According to ViiV Healthcare -- GlaxoSmithKline (GSK 1.22%), Pfizer (PFE 2.40%), and Shionogi's HIV drug consortium -- one in three Americans fails to take their HIV medication as prescribed. That means hundreds of thousands of patients aren't receiving the medicine necessary to delay the progression of HIV and the onset of AIDS.

That creates a significant hurdle for policy makers eager to lower HIV incidence rates and drugmakers eager to boost prescription volume for next-generation therapies.

As a result, drugmakers are innovating HIV treatment by creating multi-drug, single-tablet therapies designed to make treatment regimens easier on patients.

Source: ViiV Healthcare.

The latest of these combination therapies to win FDA approval is ViiV's Triumeq, a medicine that consists of ViiV's recently approved Tivicay and two older drugs: abacavir and lamivudine.

ViiV hopes that this multi-drug combination can not only improve patient adherence rates, but win away market share from HIV drug treatment leader Gilead Sciences (GILD 0.91%), which markets some of the most widely prescribed therapies for the disease, including Atripla.

Big, unmet need
Despite significant advances in treating HIV, the disease remains widespread. Over the past 20 years, innovative treatment and earlier identification have led to patients' average lifespan following HIV diagnosis more than doubling -- to 22 years.

Although that marks an impressive improvement, a lot of work remains to be done.

According to the World Health Organization, more than 1.5 million people died from HIV globally in 2012, and more than 33 million remain infected with the disease worldwide.

That includes more than 1.1 million patients here in the United States, roughly 18% of who haven't yet been diagnosed with the disease.

And while significant energy has been spent educating at-risk populations about HIV and prevention, about 50,000 new cases are being diagnosed in the U.S. every year.

Source: Express Scripts

Establishing leadership
A substantially under-diagnosed patient population means drugmakers have plenty of incentive to develop new medicines for the indication. 

The HIV treatment market is already valued at $18 billion, making it the fourth-largest specialty drug market in terms of spending, according to Express Scripts

A host of companies have launched successful HIV therapies in a bid to capture that market, but none has been more successful than Gilead.

Gilead's HIV drugs generated more than $9 billion in sales last year, and its HIV line-up includes five medicines likely to achieve billion-dollar blockbuster status this year, including Atripla, a combination therapy that consists of Gilead's Viread and Emtriva and Bristol-Myers' Sustiva.

Gilead sold more than $3.6 billion worth of Atripla last year, making it the globe's most widely used HIV therapy, but ViiV thinks it may have a shot at winning away some of Atripla's patients.

That's because Triumeq was statistically better than Atripla at controlling patient's viral load during clinical trials.
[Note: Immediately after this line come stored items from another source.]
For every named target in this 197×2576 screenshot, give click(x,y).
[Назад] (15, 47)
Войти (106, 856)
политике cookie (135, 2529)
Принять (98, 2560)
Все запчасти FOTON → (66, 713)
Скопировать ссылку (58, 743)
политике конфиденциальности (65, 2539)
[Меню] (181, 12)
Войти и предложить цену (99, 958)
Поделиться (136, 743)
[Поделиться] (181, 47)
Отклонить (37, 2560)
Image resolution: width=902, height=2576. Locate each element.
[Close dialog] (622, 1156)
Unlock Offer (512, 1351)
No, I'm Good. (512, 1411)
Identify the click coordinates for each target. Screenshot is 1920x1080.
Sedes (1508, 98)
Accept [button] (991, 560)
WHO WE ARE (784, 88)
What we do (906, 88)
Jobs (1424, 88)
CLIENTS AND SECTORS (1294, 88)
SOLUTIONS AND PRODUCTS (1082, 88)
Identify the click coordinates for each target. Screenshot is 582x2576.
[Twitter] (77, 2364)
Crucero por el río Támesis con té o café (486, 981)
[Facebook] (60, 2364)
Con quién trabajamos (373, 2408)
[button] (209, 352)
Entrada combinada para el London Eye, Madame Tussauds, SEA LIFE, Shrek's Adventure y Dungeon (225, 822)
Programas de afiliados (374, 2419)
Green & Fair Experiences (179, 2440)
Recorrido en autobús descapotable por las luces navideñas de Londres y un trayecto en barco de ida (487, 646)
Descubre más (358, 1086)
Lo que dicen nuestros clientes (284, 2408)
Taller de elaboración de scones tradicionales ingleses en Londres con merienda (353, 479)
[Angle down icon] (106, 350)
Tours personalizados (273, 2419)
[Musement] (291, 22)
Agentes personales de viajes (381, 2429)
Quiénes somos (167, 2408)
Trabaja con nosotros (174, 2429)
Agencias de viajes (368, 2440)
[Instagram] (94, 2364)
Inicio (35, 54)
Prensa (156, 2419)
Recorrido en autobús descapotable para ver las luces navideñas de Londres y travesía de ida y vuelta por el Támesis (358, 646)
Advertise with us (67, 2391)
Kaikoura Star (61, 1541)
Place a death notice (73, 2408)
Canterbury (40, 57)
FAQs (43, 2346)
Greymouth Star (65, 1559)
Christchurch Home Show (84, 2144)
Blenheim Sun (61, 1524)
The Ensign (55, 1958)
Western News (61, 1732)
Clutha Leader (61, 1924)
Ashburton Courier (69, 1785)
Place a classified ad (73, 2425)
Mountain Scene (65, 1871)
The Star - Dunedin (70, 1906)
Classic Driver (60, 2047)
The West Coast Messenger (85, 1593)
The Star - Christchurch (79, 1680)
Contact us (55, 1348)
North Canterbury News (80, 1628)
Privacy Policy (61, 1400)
At 96 weeks, 80% of participants on the Triumeq regimen were virologically suppressed compared to 72% of participants receiving Atripla. If that performance is convincing enough, doctors may begin prescribing Triumeq instead of Atripla.

A wave of new therapies
ViiV's Triumeq may have put up impressive results versus Atripla during trials, but Gilead has already launched Complera and Stribild -- two combination drugs well on their way to becoming top sellers.

Complera, which combines Gilead's Truvada with Johnson & Johnson's Edurant, costs $20,000 per year and had sales of nearly $300 million in the second quarter, while Stribild combines Gilead's Vitekta, Tybost, Viread, and Emtriva in one pill, costs $28,000 per year, and had sales of $270 million in the second quarter.

Fool-worthy final thoughts
Express Scripts estimates that spending on HIV medicine will climb 15.9% next year and another 13.1% in 2016 as healthcare insurance reform, including Medicaid expansion, boosts testing and prescriptions.

Whether ViiV's newly approved Triumeq will win away patients from Atripla or Stribild is anyone's guess, but it may not be a zero-sum game. With HIV drug demand on the rise, its possible there will be room for both Gilead's and ViiV's therapies.